Your task is to copy the stretch of lines in the records below that begins with the line containing "Privacy policy (208, 1084)" and ends with the line containing "Condizioni di vendita (217, 1077)", exactly as written, with nothing added.

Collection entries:
■ ■ ■ ■ ■

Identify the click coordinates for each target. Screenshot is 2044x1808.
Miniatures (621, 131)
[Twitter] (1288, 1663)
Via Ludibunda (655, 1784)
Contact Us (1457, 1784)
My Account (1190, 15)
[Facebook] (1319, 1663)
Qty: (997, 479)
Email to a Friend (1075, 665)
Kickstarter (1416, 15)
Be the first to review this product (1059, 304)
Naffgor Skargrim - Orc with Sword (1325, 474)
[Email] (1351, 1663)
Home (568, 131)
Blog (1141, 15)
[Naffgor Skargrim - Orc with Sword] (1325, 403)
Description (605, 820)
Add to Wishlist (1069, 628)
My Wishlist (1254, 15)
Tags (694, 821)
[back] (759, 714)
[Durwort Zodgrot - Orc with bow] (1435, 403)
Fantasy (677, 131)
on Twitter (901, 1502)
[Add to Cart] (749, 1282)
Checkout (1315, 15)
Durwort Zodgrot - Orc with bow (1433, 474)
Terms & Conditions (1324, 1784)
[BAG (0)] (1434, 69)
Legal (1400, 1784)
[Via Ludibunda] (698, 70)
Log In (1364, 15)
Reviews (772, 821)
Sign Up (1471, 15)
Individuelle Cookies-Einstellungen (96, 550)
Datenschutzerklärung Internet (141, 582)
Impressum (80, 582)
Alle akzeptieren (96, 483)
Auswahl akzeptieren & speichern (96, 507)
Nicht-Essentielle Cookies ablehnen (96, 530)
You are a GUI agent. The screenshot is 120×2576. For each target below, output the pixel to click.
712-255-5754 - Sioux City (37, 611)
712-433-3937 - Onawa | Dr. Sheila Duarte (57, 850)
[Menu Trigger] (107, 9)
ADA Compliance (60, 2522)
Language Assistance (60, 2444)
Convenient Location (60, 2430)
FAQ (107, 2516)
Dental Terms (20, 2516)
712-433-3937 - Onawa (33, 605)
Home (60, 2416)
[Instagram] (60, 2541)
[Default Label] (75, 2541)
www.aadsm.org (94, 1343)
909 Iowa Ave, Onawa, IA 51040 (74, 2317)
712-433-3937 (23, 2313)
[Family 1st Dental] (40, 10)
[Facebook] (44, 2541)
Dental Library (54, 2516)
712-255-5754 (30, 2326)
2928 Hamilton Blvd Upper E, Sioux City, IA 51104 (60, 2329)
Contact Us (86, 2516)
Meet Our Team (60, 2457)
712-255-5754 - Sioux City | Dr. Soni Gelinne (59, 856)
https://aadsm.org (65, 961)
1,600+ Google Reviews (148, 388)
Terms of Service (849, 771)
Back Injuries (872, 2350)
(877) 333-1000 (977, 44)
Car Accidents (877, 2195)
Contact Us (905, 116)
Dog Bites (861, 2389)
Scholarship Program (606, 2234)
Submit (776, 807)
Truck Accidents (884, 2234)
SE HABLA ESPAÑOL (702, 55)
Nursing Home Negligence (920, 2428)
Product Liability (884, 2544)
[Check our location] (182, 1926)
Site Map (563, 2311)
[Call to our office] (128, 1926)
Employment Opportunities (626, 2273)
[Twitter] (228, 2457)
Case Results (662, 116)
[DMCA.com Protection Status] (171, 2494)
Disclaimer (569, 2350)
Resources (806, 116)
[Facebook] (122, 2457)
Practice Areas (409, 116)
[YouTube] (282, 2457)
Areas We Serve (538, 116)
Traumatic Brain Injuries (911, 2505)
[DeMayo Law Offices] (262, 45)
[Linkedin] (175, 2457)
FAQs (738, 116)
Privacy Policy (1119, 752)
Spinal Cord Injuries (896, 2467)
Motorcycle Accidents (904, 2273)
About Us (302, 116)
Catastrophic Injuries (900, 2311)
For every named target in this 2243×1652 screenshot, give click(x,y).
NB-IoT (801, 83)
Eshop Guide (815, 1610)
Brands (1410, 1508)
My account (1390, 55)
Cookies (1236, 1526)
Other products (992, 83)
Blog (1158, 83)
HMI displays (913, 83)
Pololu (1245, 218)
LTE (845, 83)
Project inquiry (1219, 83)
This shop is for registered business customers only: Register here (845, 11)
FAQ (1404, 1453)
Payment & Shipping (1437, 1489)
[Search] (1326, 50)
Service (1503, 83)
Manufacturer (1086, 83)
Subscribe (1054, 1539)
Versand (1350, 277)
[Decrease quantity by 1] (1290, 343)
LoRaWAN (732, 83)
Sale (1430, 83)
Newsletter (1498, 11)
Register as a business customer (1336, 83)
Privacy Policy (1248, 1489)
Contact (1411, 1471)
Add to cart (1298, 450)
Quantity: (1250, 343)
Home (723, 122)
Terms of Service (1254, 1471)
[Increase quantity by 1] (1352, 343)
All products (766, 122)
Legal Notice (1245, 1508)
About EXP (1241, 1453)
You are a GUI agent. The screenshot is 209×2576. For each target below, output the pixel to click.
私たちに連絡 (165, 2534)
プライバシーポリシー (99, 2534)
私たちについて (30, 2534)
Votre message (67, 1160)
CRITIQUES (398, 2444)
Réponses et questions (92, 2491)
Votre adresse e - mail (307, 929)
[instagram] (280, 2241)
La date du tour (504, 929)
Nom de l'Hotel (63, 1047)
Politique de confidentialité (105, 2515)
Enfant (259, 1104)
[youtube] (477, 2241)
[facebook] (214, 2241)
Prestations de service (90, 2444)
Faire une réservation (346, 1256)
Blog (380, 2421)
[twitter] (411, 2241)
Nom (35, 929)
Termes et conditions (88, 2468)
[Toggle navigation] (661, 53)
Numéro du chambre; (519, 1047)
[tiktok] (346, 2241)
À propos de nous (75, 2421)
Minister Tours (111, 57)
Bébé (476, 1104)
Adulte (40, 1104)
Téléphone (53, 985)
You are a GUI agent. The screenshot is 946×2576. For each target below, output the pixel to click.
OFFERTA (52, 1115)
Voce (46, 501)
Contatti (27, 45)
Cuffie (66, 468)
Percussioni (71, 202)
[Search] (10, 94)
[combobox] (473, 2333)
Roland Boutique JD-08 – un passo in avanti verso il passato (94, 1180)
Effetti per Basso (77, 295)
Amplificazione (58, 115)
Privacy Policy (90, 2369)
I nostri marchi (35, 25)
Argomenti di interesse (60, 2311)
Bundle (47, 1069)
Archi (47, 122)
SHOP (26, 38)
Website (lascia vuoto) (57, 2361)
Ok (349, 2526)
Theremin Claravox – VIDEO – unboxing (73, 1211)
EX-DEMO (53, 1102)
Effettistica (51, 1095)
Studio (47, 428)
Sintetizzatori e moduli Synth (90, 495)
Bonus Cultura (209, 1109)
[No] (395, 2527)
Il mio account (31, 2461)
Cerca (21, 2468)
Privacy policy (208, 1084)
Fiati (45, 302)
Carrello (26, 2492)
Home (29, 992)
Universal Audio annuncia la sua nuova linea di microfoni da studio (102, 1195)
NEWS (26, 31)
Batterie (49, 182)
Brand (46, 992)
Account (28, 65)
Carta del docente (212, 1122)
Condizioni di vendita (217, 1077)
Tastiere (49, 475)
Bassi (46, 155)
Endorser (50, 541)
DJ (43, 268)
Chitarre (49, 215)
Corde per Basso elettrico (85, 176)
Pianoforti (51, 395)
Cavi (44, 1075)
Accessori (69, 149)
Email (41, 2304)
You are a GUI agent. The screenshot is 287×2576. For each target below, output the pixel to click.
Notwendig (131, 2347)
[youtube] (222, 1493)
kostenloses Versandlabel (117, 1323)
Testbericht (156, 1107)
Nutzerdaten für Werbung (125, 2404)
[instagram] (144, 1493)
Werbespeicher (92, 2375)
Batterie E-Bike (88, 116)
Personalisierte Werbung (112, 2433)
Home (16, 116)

■ ■ ■ ■ ■

#### THE ANSWER
Privacy policy (208, 1084)
Fiati (45, 302)
Carrello (26, 2492)
Home (29, 992)
Universal Audio annuncia la sua nuova linea di microfoni da studio (102, 1195)
NEWS (26, 31)
Batterie (49, 182)
Brand (46, 992)
Account (28, 65)
Carta del docente (212, 1122)
Condizioni di vendita (217, 1077)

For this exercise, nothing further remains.